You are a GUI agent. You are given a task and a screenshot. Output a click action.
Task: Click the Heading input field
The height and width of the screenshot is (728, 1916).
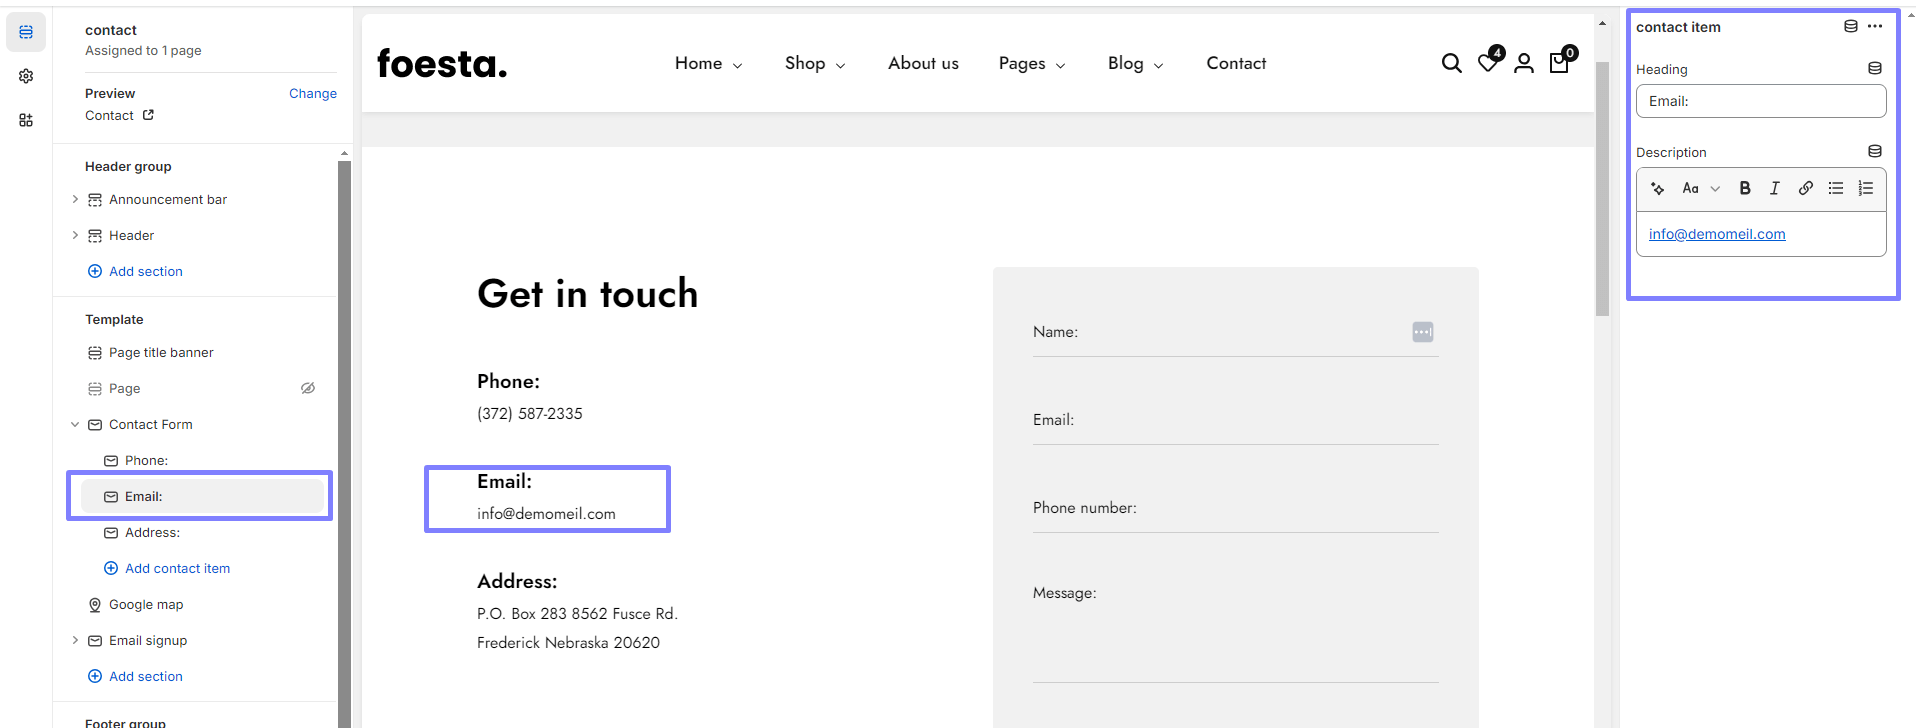tap(1760, 101)
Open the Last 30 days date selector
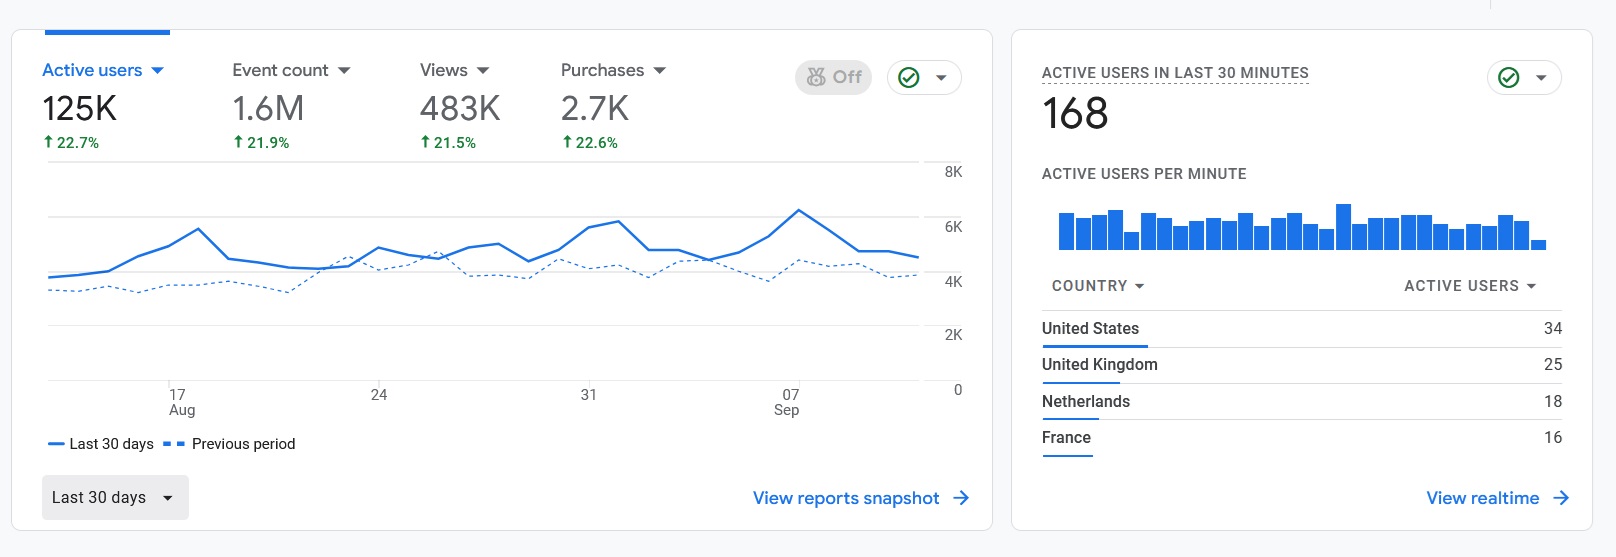The height and width of the screenshot is (557, 1616). (x=114, y=497)
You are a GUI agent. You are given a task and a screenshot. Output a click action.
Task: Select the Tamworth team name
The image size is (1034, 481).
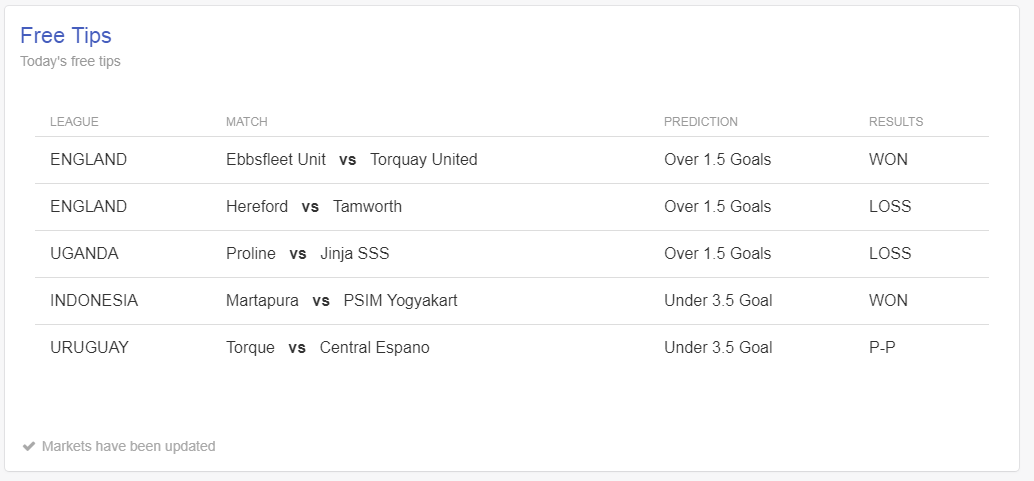367,207
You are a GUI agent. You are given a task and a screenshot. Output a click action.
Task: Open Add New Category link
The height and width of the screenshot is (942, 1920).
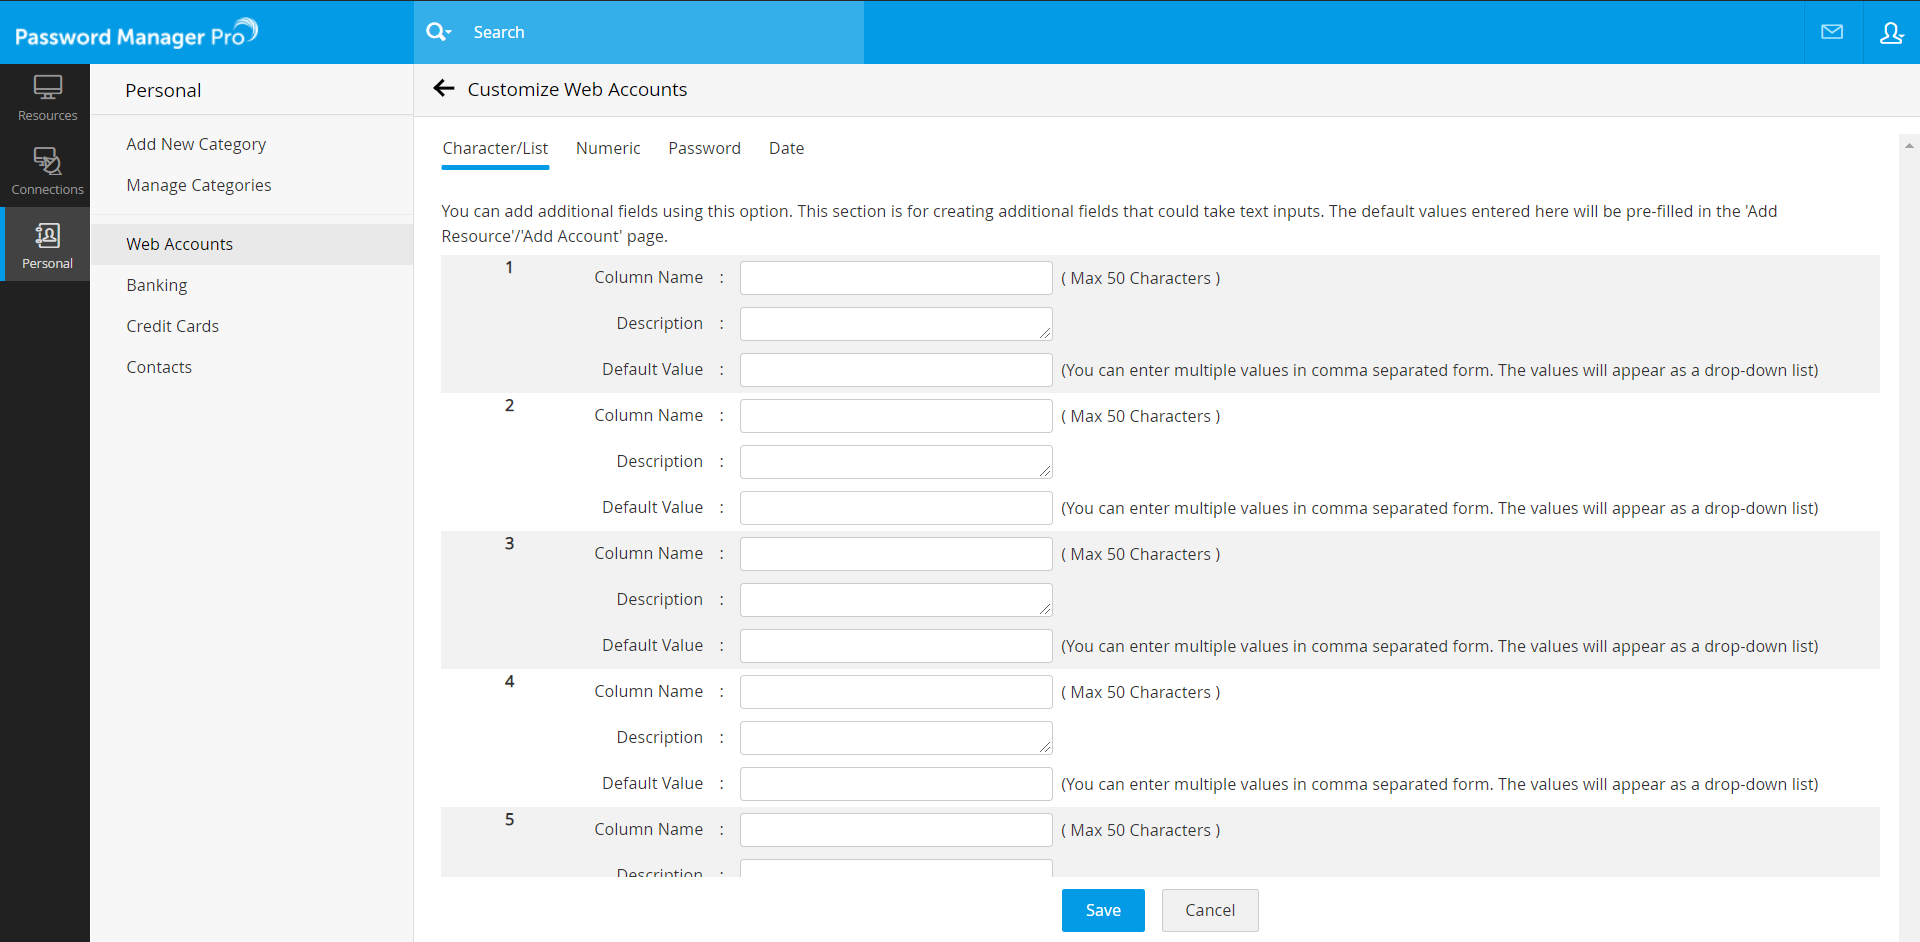[x=196, y=144]
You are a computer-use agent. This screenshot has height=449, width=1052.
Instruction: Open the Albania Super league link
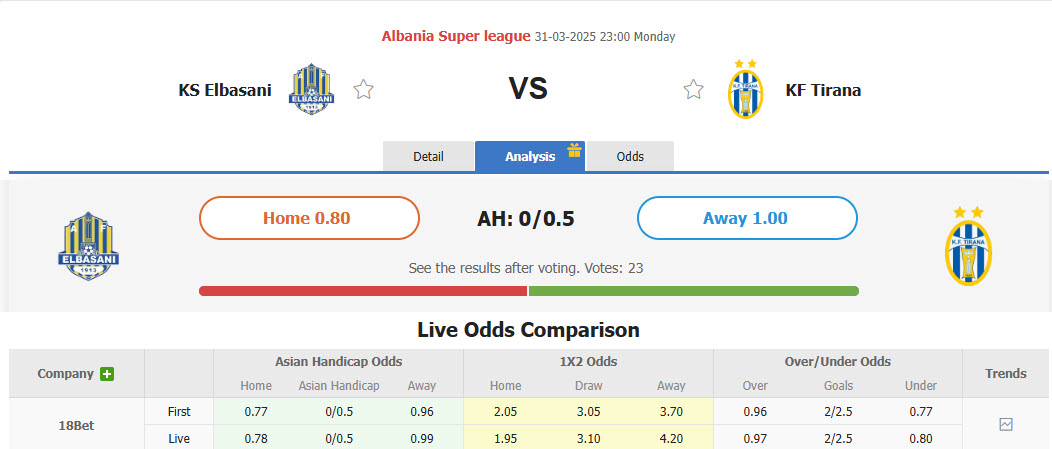pyautogui.click(x=455, y=36)
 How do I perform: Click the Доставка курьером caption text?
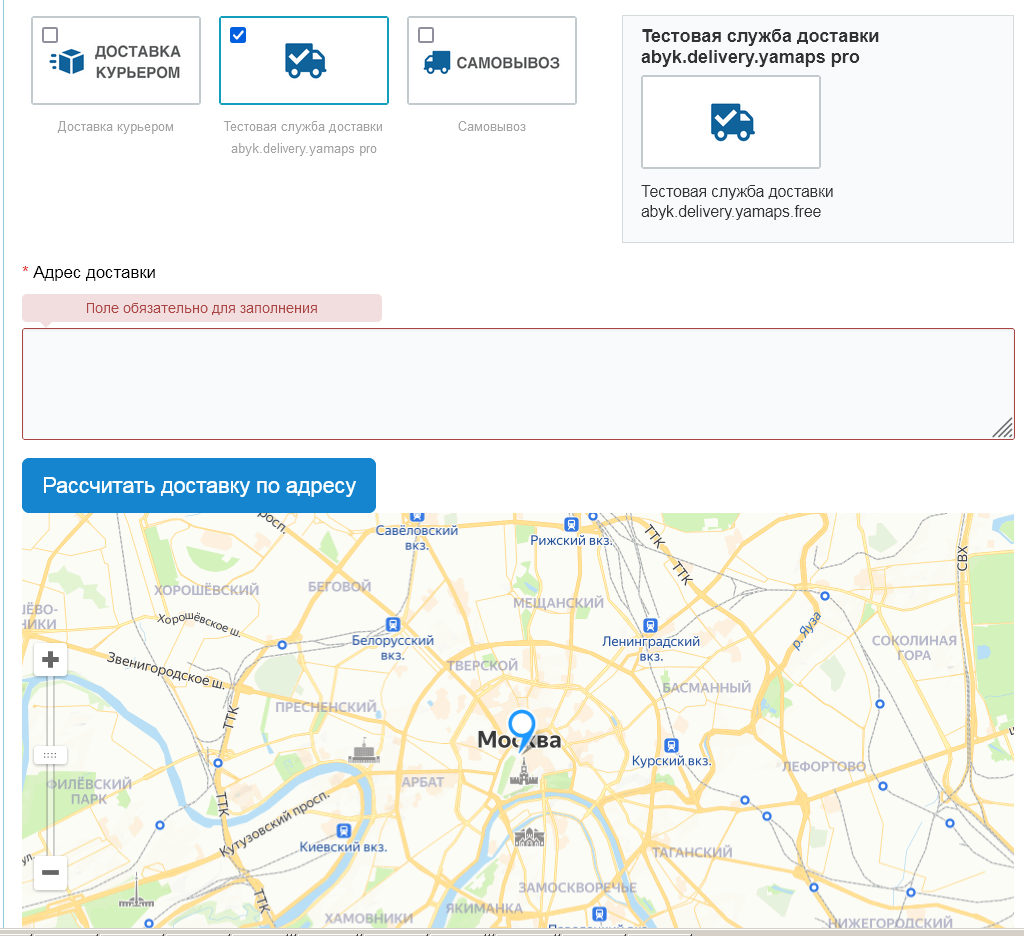tap(115, 127)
---
**WHAT IS EXPECTED**
The response must restate each line of the material above exactly and contain no images.

**SOLUTION BELOW**
You are a GUI agent. You are given a task and a screenshot. Output a click action.
Task: Click the Heading input field
The height and width of the screenshot is (728, 1916).
tap(1760, 101)
Open the Last 30 days date selector
The height and width of the screenshot is (557, 1616). (x=114, y=497)
You are a GUI agent. You are given a task and a screenshot. Output a click action.
Task: Select the Tamworth team name
The image size is (1034, 481).
367,207
You are a GUI agent. You are given a task and a screenshot. Output a click action.
Task: Open Add New Category link
The height and width of the screenshot is (942, 1920).
[x=196, y=144]
You are a computer-use agent. This screenshot has height=449, width=1052.
Instruction: Open the Albania Super league link
pyautogui.click(x=455, y=36)
 How do I perform: Click the Доставка курьером caption text?
tap(115, 127)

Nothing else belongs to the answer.